Полковник побагровел:
— Никак нет, ваше высочество, мои люди готовы к бою и походу!
— Вот так оно лучше. Отражение конной атаки отрабатывали?
— Конечно!
— С обходом и двойным охватом?
— Непременно, ваше высочество! — браво отрапортовал командир тяжелого пехотного. — Во взаимодействии с первым пикинерским.
— Ну так давайте посмотрим. Только вот в качестве противника у вас на этот раз будет не первый рейтарский, а королевские латники. — И Грон махнул рукой, подзывая к себе барона Шамсмели.
Командир тяжелого пехотного переменился в лице. Латники считались лучшей тяжелой конницей королевства, и шанс на то, что кто-то испугается, дрогнет, в этом случае резко…
— Ну-ну, — подбодрил его Грон, — не тушуйтесь и… постарайтесь не уменьшить число латников. А то я вас знаю, вам только дай до конницы дотянуться…
У полковника кровь снова прилила к лицу, и он молодцевато вытянулся в седле.
— Рады стараться, ваше высочество.
«Что ж, — философски подумал Грон, — уставные ответы они как минимум усвоили твердо. Уже хорошо. Сейчас посмотрим, как со всем остальным».
Латники двинулись в атаку грозной, закованной в сталь и ощетинившейся ярко блестящими на заходящем солнце копейными остриями стеной. С другой стороны недавно сжатого поля, на котором разворачивалось действо, послышались крики команд и свист сержантских дудок. Несколько мгновений казалось, что начавшаяся суматоха ничего не сможет противопоставить грозно накатывающейся на нее лаве, но затем раздался гулкий слитный звук трех сотен арбалетных тетив, и в землю шагах в тридцати от накатывающейся на обреченную пехоту конницы воткнулись сотни арбалетных болтов. Латники невольно придержали коней, слегка сломав ровный, колено к колену, строй.
Грон обернулся к загомонившим офицерам и, подмигнув, спросил:
— А если бы в лоб, да потом еще один залп, в упор?
Гомон стал еще более громким. Тем более что строй пехоты внезапно отвердел и ощетинился необычайно густой щетиной копий.
— Хм, как они это сделали? — послышался удивленный голос одного из офицеров.
Грон, не отвечая, тронул коня, и вслед за ним вся кавалькада двинулась в сторону резко затормозившей и смешавшейся лавы латников.
— Да этот строй, пожалуй, не пробьют и Черные башни! — сердито воскликнул барон Шамсмели, проехав вдоль всей стены пик, послушно поворачивающих за ним свои острые жала.
Первый ряд пикинеров стоял на одном левом колене, затыльник пики уперт в землю и прижат коленом к земле, правая нога, согнутая в колене, выставлена вперед, и на нее опирается локоть правой руки, на котором лежит основная часть веса пики.

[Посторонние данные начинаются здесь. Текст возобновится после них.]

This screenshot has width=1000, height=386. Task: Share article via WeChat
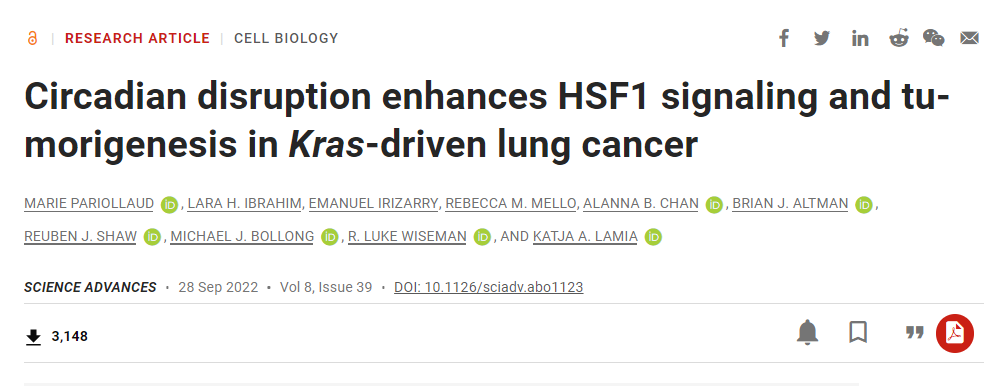pos(934,38)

Левая рука используется только в качестве помощи для управления пикой. Второй ряд стоял в рост, положив пику на плечо первого и управляя ею обеими руками и в свою очередь держа на своем плече пику третьего ряда. Ну а четвертый ряд также держал свою пику на плече третьего. Таким образом, четыре ряда пик создавали перед фронтом пикинерского полка столь плотную стену, преодолеть которую не смог бы ни один всадник. И это было новшеством, потому что в прежнем известном всем построении только два ряда пикинеров были способны действовать пиками перед фронтом полка. Поэтому конница могла, потеряв одну, максимум две первые шеренги и почти не утратив темпа, ворваться в глубь боевого порядка. И уж тут наглядно показать преимущества всадника на коне с длинным мечом по отношению к пехотинцу с неуклюжей пикой, лишь в лучшем случае вооруженного еще тесаком или ангилотом, при полном разрушении плотного пехотного строя. Для прорыва же такой линии, пожалуй, может не хватить даже потери четырех первых шеренг, а это создаст такой завал из тел, что конница непременно потеряет темп и завязнет. Кроме того, общая глубина строя составляла двенадцать шеренг, но после первых шести был промежуток в две длины пики, так что пикинеры последних шести шеренг могли либо быстро заполнить прорывы в первых шести шеренгах, либо выстроить такую же стену пик, ограничив прорыв вражеской конницы только лишь первой линией своего полка. Ну и наглядно показать уже преимущество сплошной стены пик против потерявшей темп и сумасшедше мечущейся перед фронтом пехоты кавалерии…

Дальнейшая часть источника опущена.